Could you reproduce the Solomon Burke article below in full, word for word?

SELECTION:

^^^^^^^^

Soul Series: King Solomon - Solomon Burke and the Birth of Soul

- by Joe Nolan, Friday, June 29th, 2007

Jazz San Javier

Solomon Burke. ©Copyright: Jazz San Javier

Solomon Burke embodies the contradictions inherent in soul music as much as any other icon of the genre. An utterly sincere performer, Burke is one of the most deftly versatile vocalists pop music has produced.

Burke is also a larger-than-life character whose biography is a mishmash of pathos and put-on, blues and balderdash. And like any great prophet, Burke’s origins begin in mystery.

Depending on the source, the date of Burke’s arrival on the earthly plane is cited as either 1936 or 1940. According to Burke, he came to his grandmother in a dream 12 years before his birth, spurring her to found a Church - Solomon’s Temple, The House of God for All People - in anticipation of its coming leader. Burke would preach his first sermon at the age of seven.

^^^^^^^^

RECORDED INFORMATION:
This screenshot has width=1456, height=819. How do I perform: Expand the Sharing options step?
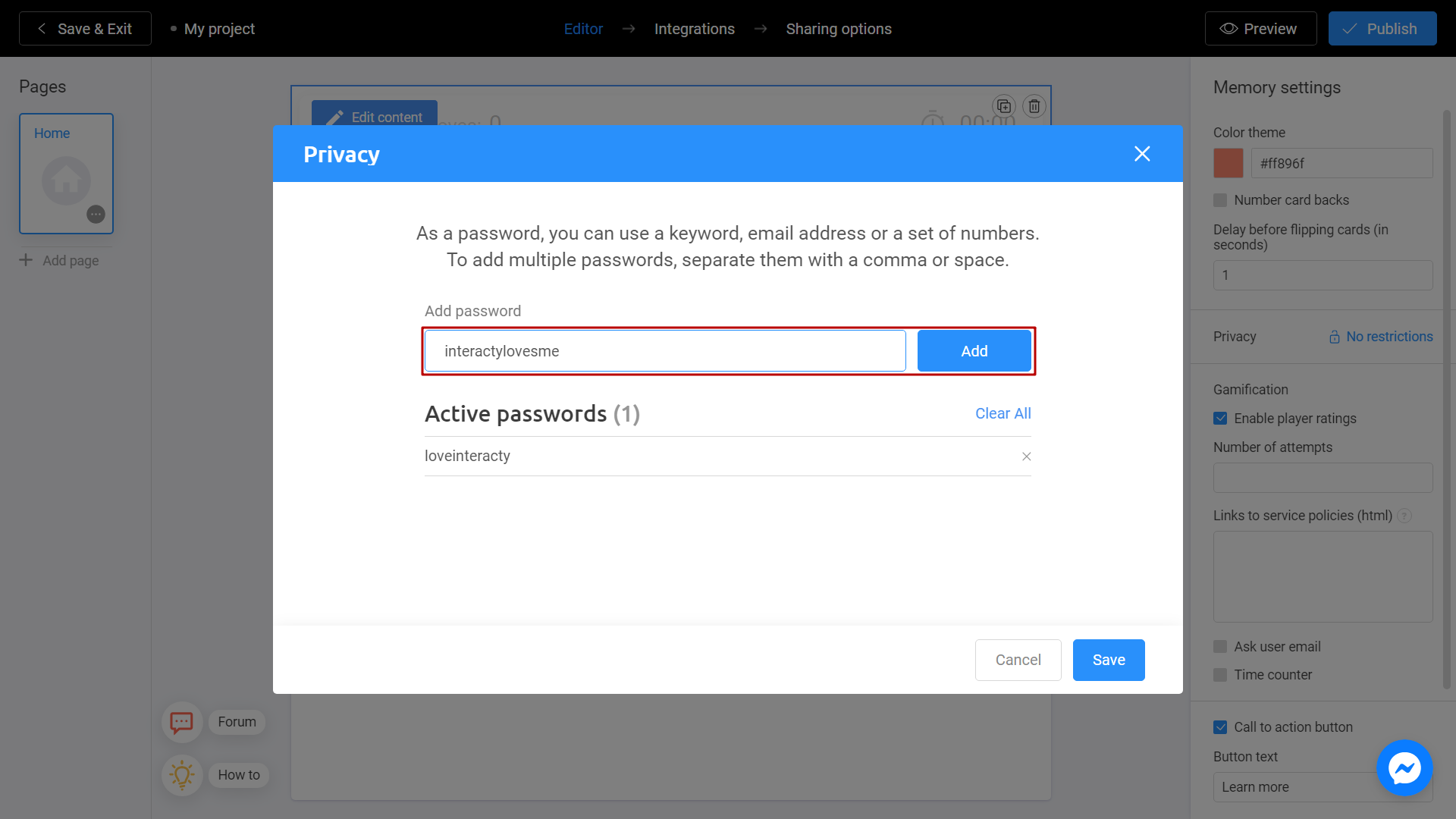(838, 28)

^^^^^^^^

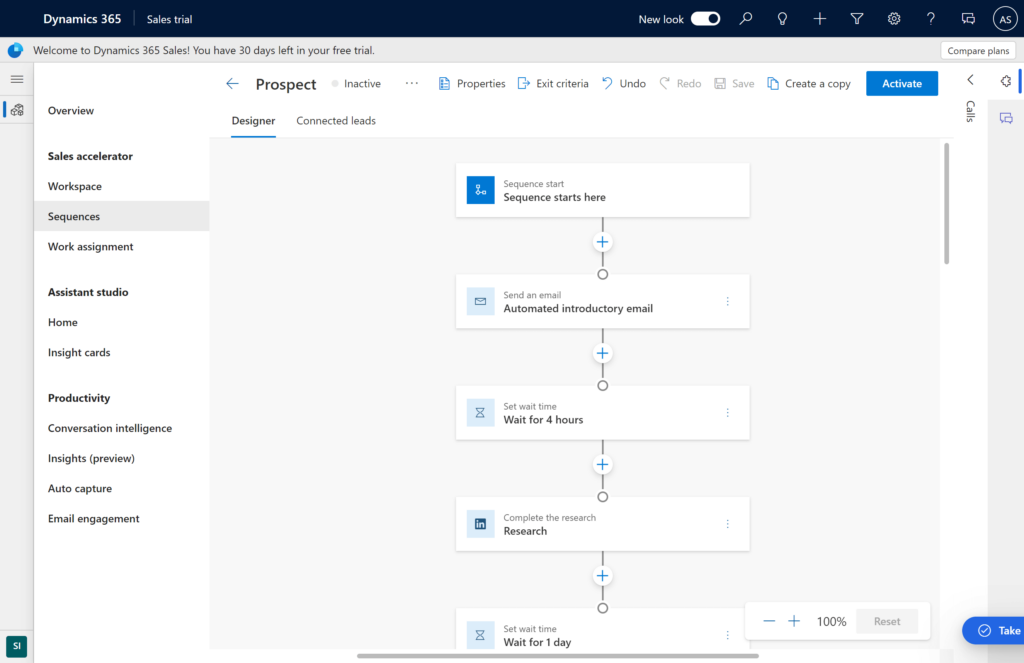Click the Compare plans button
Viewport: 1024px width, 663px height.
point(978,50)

^^^^^^^^

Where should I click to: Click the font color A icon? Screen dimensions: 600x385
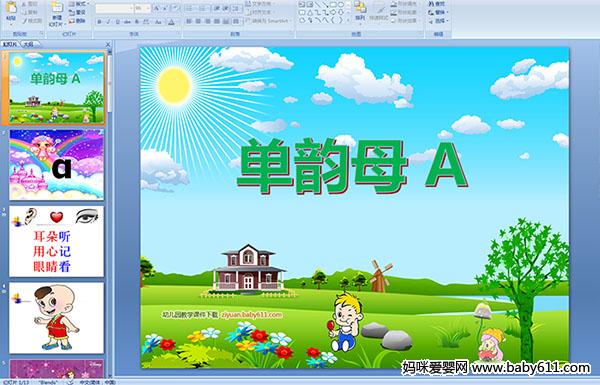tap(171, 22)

^^^^^^^^

ANSWER BELOW:
Soul Series: King Solomon - Solomon Burke and the Birth of Soul

- by Joe Nolan, Friday, June 29th, 2007

Jazz San Javier

Solomon Burke. ©Copyright: Jazz San Javier

Solomon Burke embodies the contradictions inherent in soul music as much as any other icon of the genre. An utterly sincere performer, Burke is one of the most deftly versatile vocalists pop music has produced.

Burke is also a larger-than-life character whose biography is a mishmash of pathos and put-on, blues and balderdash. And like any great prophet, Burke’s origins begin in mystery.

Depending on the source, the date of Burke’s arrival on the earthly plane is cited as either 1936 or 1940. According to Burke, he came to his grandmother in a dream 12 years before his birth, spurring her to found a Church - Solomon’s Temple, The House of God for All People - in anticipation of its coming leader. Burke would preach his first sermon at the age of seven.